Work request
Skip the images and repeat every entry word for word.

[Material for this exercise]

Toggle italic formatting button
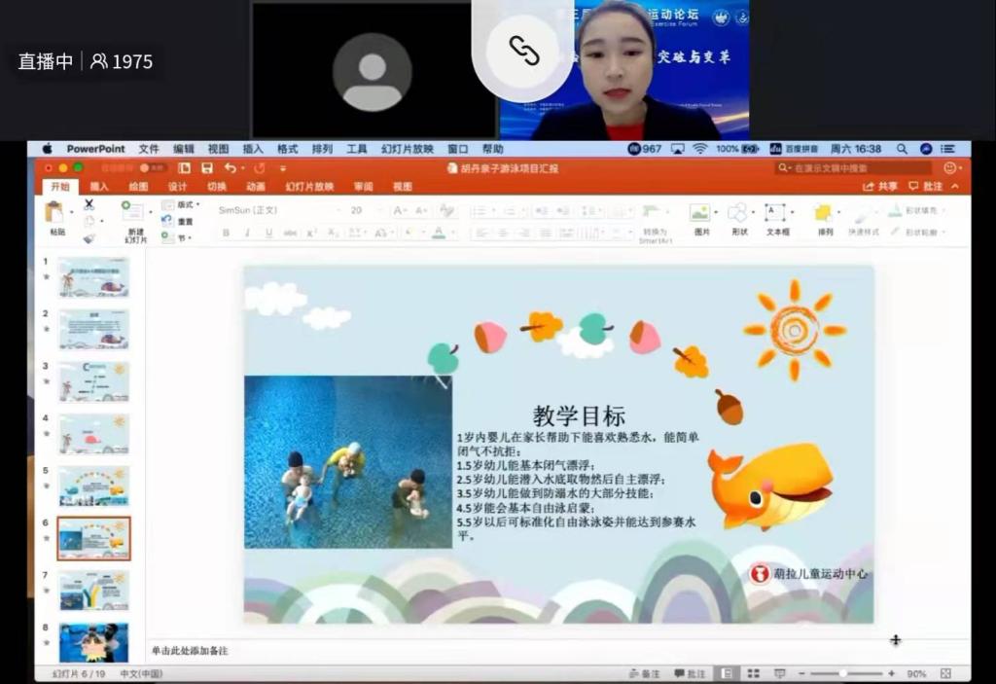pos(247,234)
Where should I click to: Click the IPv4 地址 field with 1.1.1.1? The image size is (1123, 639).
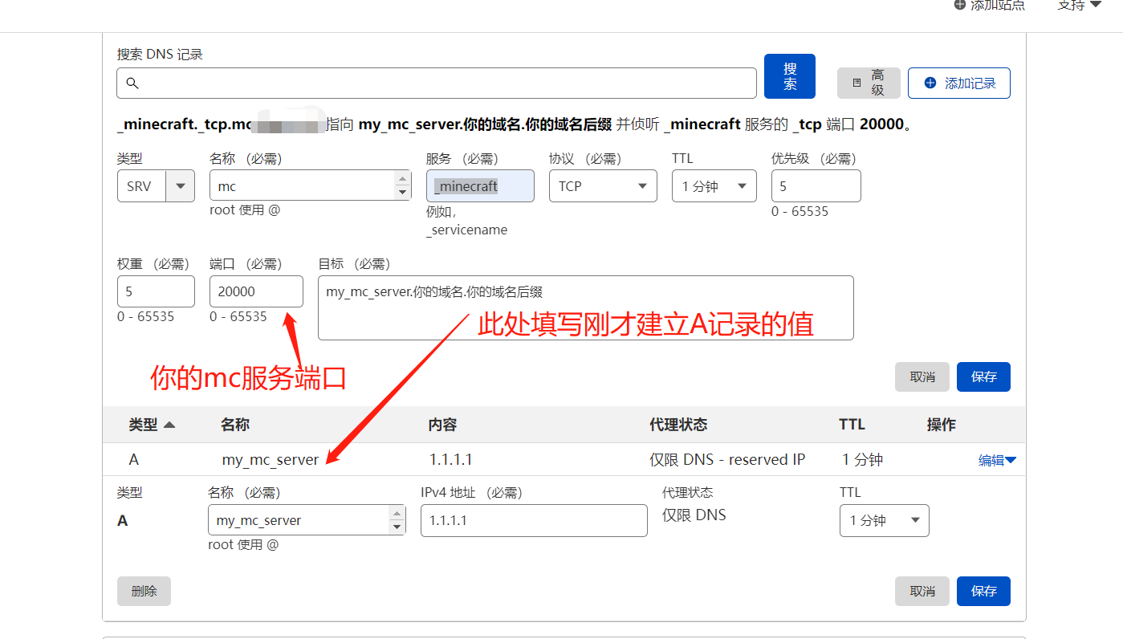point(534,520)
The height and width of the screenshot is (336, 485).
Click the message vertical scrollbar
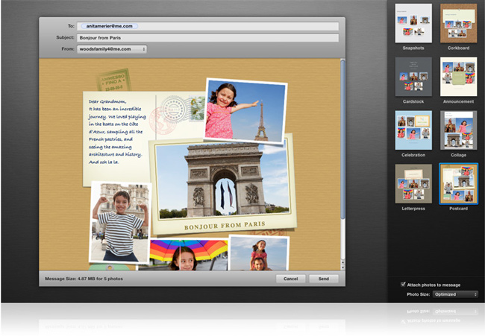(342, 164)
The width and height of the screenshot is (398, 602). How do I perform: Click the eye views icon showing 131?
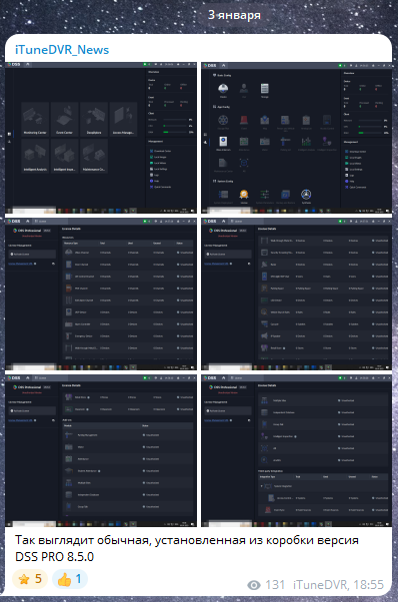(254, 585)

[/Material for this exercise]

Your solution
Toggle italic formatting button
pos(247,234)
Where should I click to: Click the IPv4 地址 field with 1.1.1.1? The image size is (1123, 639).
point(534,520)
The height and width of the screenshot is (336, 485).
Click the message vertical scrollbar
(342, 164)
The width and height of the screenshot is (398, 602). How do I perform: Click the eye views icon showing 131?
(254, 585)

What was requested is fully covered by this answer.